Image source: Getty Images.

Seniors stay at the short end

On the surface, the 12th largest cost-of-living adjustment may leave some beneficiaries wide-eyed with joy. Unfortunately, there’s more to the program’s COLA than meets the eye.

For example, the only reason next year’s benefit hikes are expected to be so large is that US inflation hit a more than four-decade high of 9.1% in June. This suggests that beneficiaries will kiss most or all of their payout boost goodbye as they cover the increased costs of lodging, medical care, food and other expenses.

What is even more concerning is the ongoing loss of purchasing power seniors have faced since the turn of the century. A May report from TSCL notes that the purchasing power of Social Security income has fallen 40% since 2000. In other words, what used to be $100 in Social Security income can now buy only $60 of those same goods and services 22 years later.

The reason for this continued decline in purchasing power can be traced to the CPI-W. As the full name suggests, the CPI-W tracks the spending pattern of “urban wage earners and white-collar workers.”

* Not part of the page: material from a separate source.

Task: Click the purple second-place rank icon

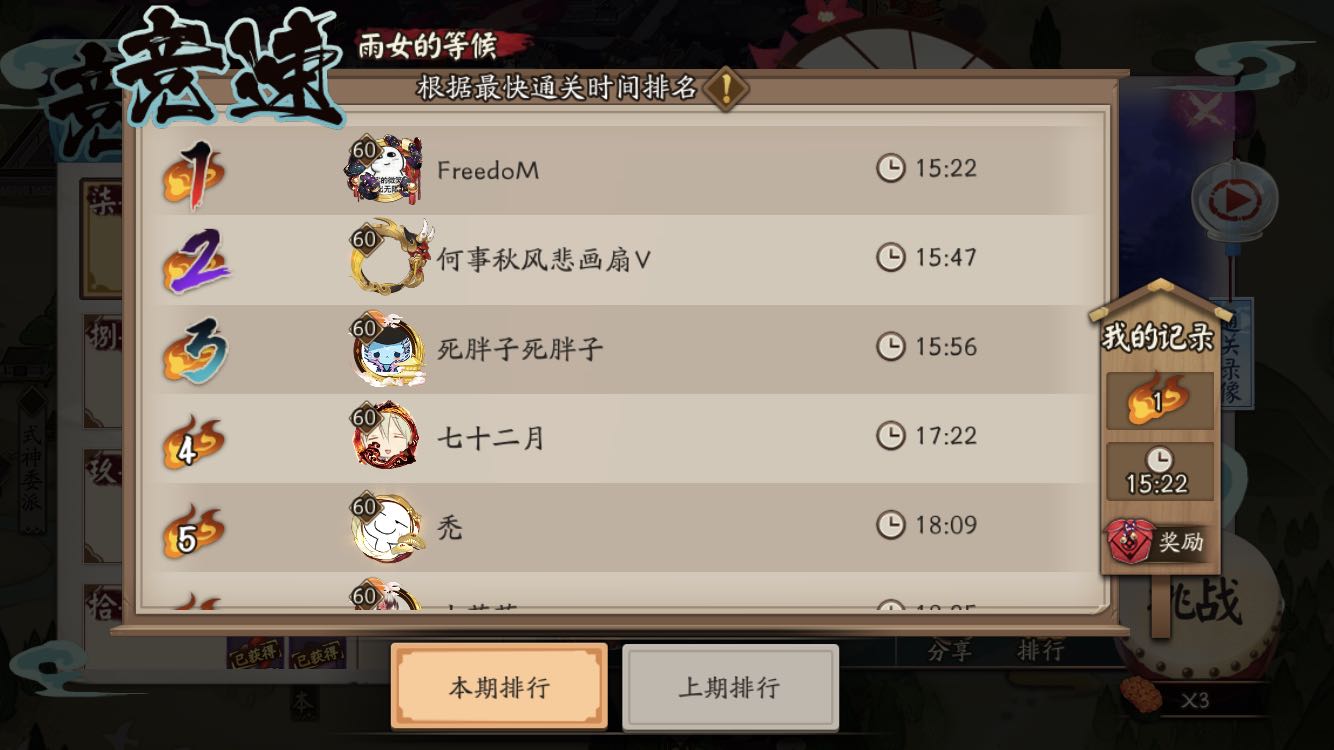Action: (196, 259)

City and administrative staff are usually not seniors and spend their money very differently than retired employees. The end result is that the CPI-W gives extra weight to insignificant costs, such as clothing and education, while underweighting the most important expenses for seniors, such as shelter and medical care. Over a period of 22 years, this has led to a 40% loss of purchasing power on social security income.

However historically high the Social Security cost-of-living adjustment may be in 2023 or beyond, it simply won’t be enough to offset this ongoing loss of purchasing power.

The Valley Voice
The Valley Voice
Christopher Brito is a social media producer and trending writer for The Valley Voice, with a focus on sports and stories related to race and culture.